Functional programming is still unpopular, although less so than it used to be. The same goes for expressive static type systems. We’re seeing a growing trend of “mainstream” imperative languages adopting features (typeclasses or “traits”, algebraic types and pattern matching, etc.) from this world, but languages like Haskell are still pretty far from mainstream.
Data science had the poor luck to come of age during the long slow decline of “dynamic typing”, but before the “static typing renaissance” we’re currently living through. As a consequence, key tools like R or pandas
are very much products of their times. At the time, given the mainstream or near-mainstream alternatives, the decision wasn’t a bad one. A REPL is very helpful for this sort of work, and they were hard to come by for statically-typed languages.
A deeper issue is performance. If you were playing close attention, you realized that every data structure we built, from Nat
to Vect
to Tafra
, was an immutable linked list “under the hood”. That’s far from ideal for performance under the best of circumstances, and the kind of code we wrote to slice and manipulate frames was far from the “best-case” scenario for these data structures.

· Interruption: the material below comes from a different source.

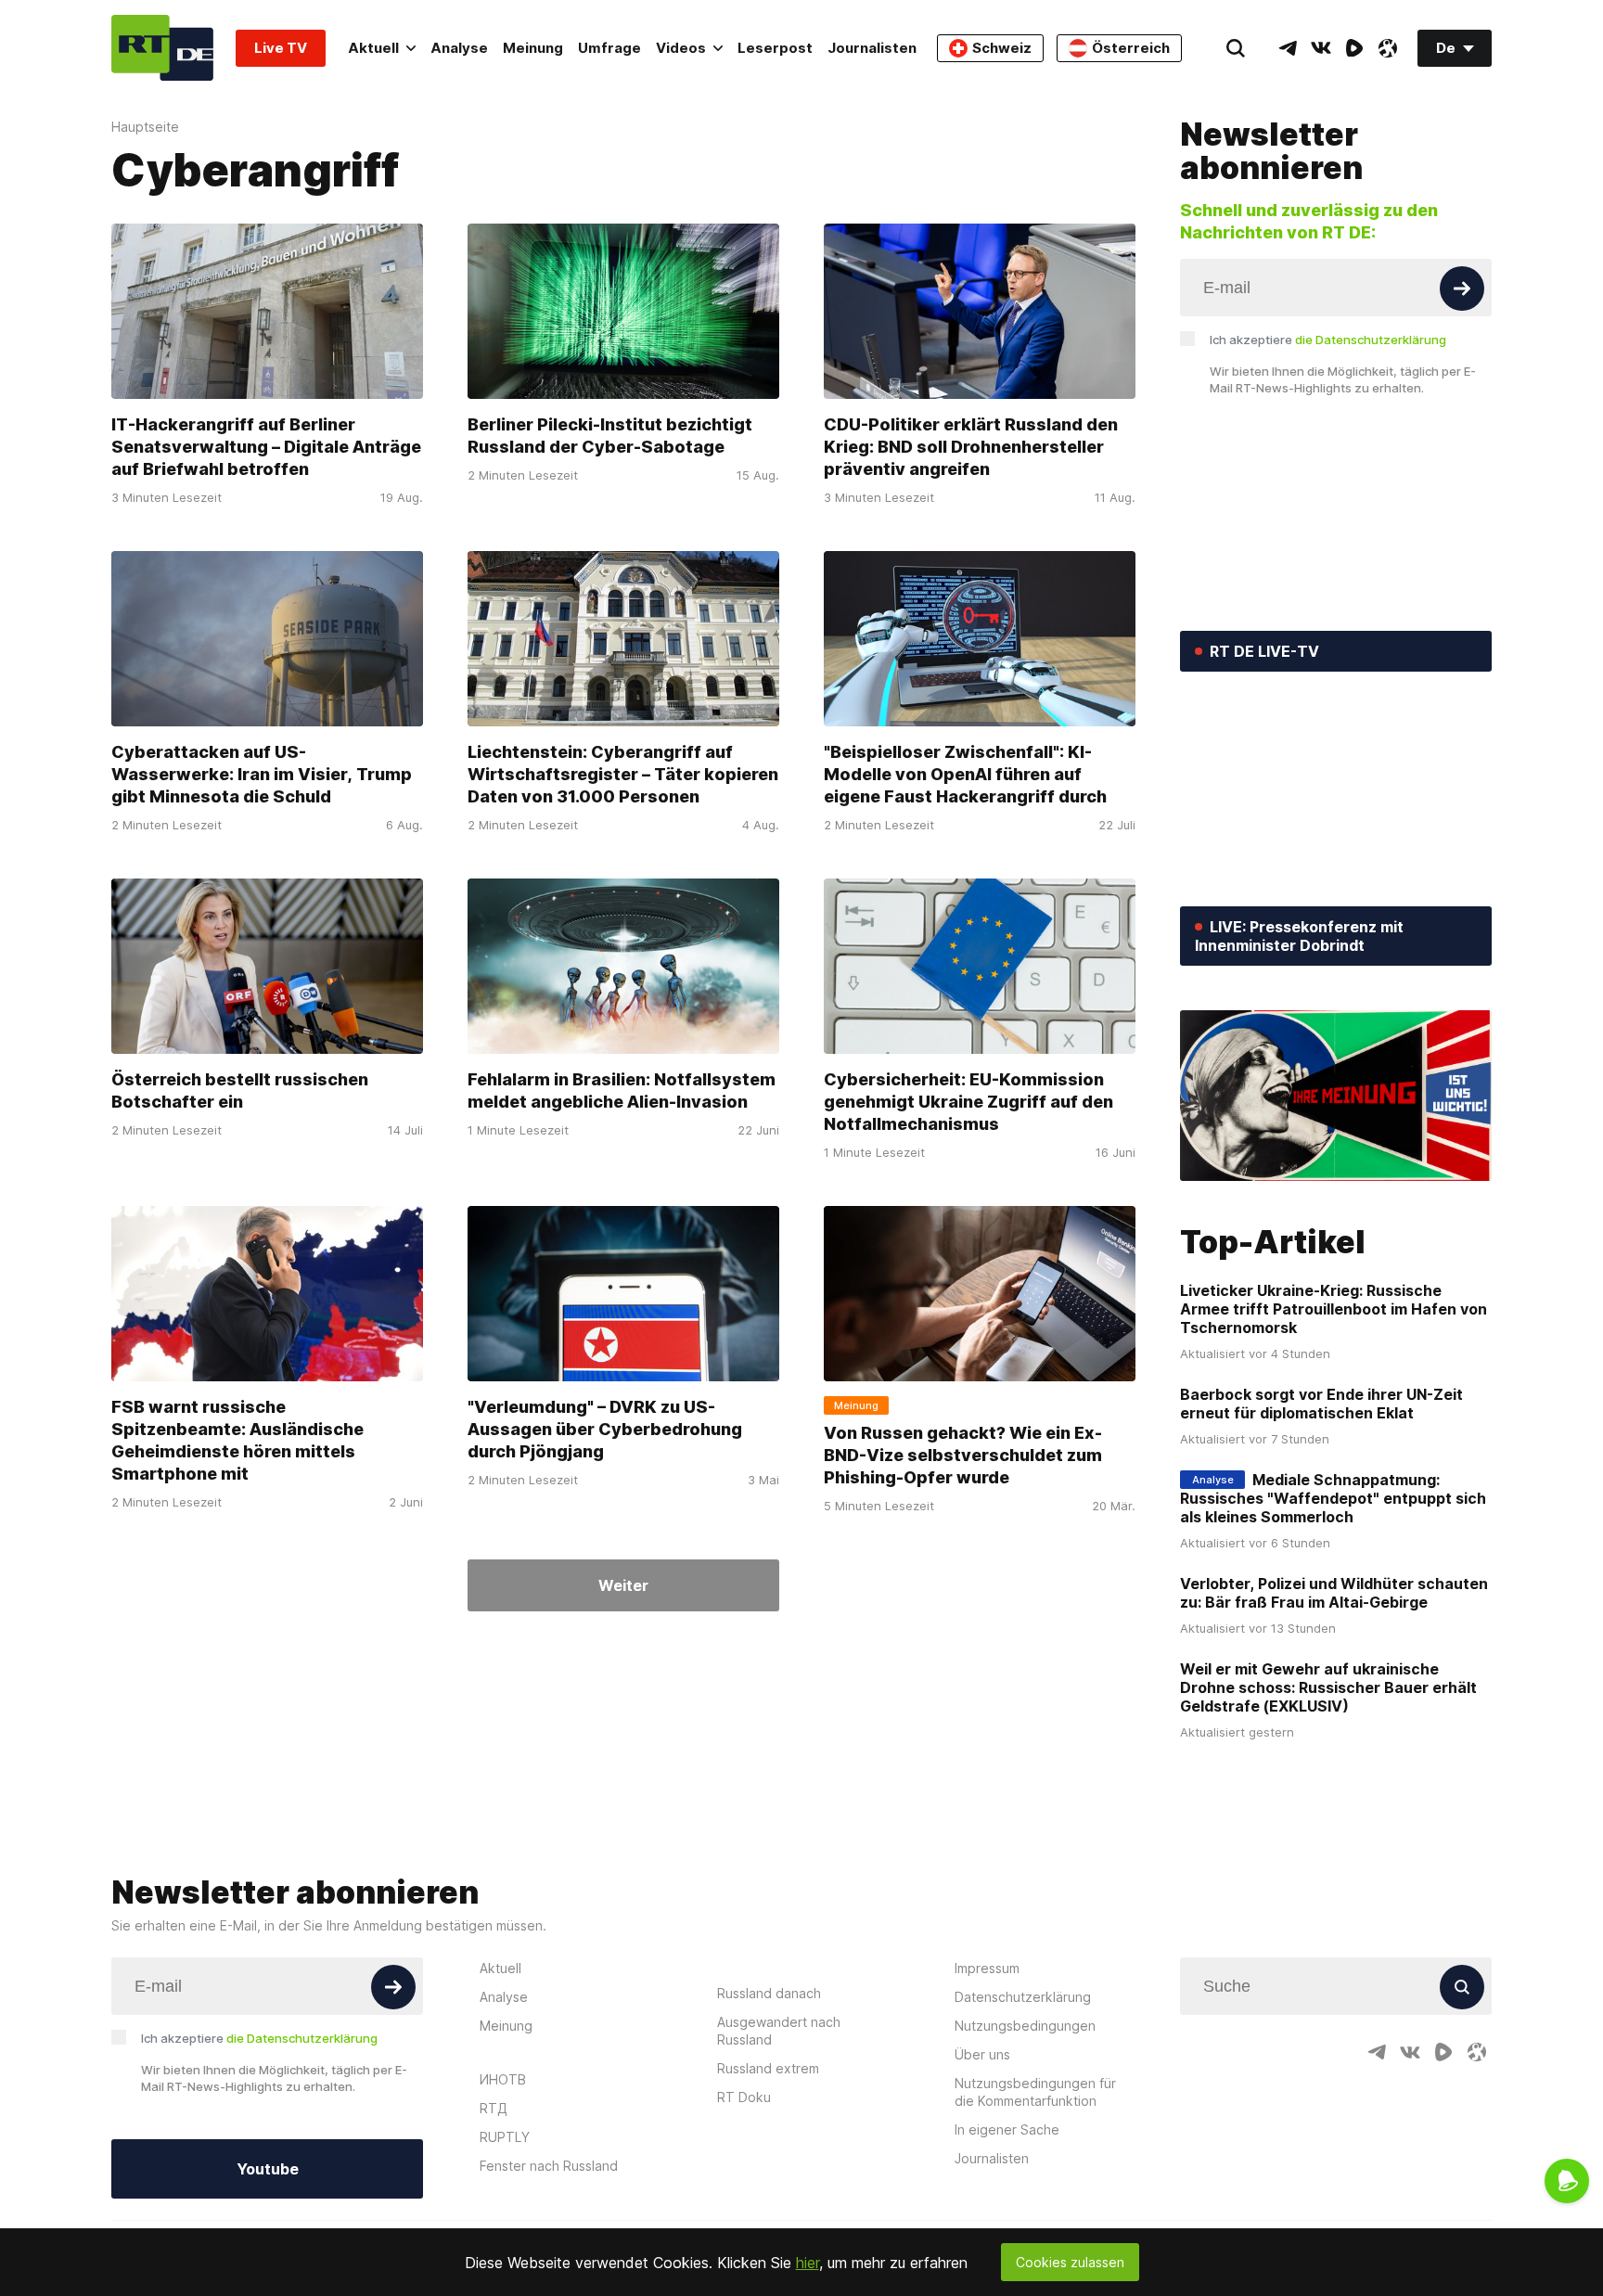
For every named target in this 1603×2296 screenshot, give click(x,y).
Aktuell (373, 48)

A few years back I worked on a dependent-typing related project for a client. I spent a lot of time researching prior work on optimizing compilers for these languages, to improve the performance of dependently-typed programs. Even with aggressive “erasure” (e.g. so all those Nat
indices don’t have to exist at runtime), performance is at best comparable to a “traditional” functional language—which is to say that performance is poor. (One side effect of this research was MinPS, which successfully compiles a dependently-typed core language to fairly crappy Javascript.)
There are some reasons for optimism, though. For example, Sixten is an experimental functional language with both “unboxed” (read: fewer indirections—the difference between a C array and a Python list, or for that matter a Haskell list) data and dependent function types. There doesn’t appear to be support for the kind of dependent pair types we used in typing groupBy
, but it’s a promising start!
Comparing Idris, say, to Python, Idris probably comes out ahead in performance when considering just the “core language”. However, Python’s data science ecosystem is mostly built on Python wrappers around fast compiled code (C, C++, or Fortran). There’s no reason we couldn’t build the same sort of “layered” system to provide a dependently-typed interface to a fast native data frame library. True, we’d lose some of the “correct by construction” benefits we got while writing our implementation, but with adequate testing we’d still provide the benefits of static checking to our users: that is, assuming we could get them to try and adopt a dependently-typed language.
Alas, that day is probably quite far off. Or perhaps dependent types are just a stepping stone to, or a detour from, some future approach which manages to combine good performance with static checking and the je ne sais quoi which attracts “average” programmers.
For now, we’ll just have to live with occasional glimpses through the looking glass into a world that might have been.
PS: you can find the entire Idris program in one file (Tafra.idr
)
here.
PPS: I threw in a very quick-and-dirty parsing module (TafraParser.idr
),
which will attempt to parse a tafra of a given type (and unknown row count) from
(not-quite-fully-to-spec) CSV formatted text.
The point here was not to write a production-grade CSV parser, but rather to
answer a question we didn't get to address in the code above: how do we handle
the fact that when we parse data from the outside world, we may know what column
types to expect, but we have no guarantees about the data being "correct" nor
about the number of rows.
The answer, of course, is the combination of existential types (to quantify over
the statically unknown row count) and option (Maybe
) types to
indicate the possibility of failure during parsing.
PPPS: I've updated a few variable names for clarity, based on some very helpful feedback.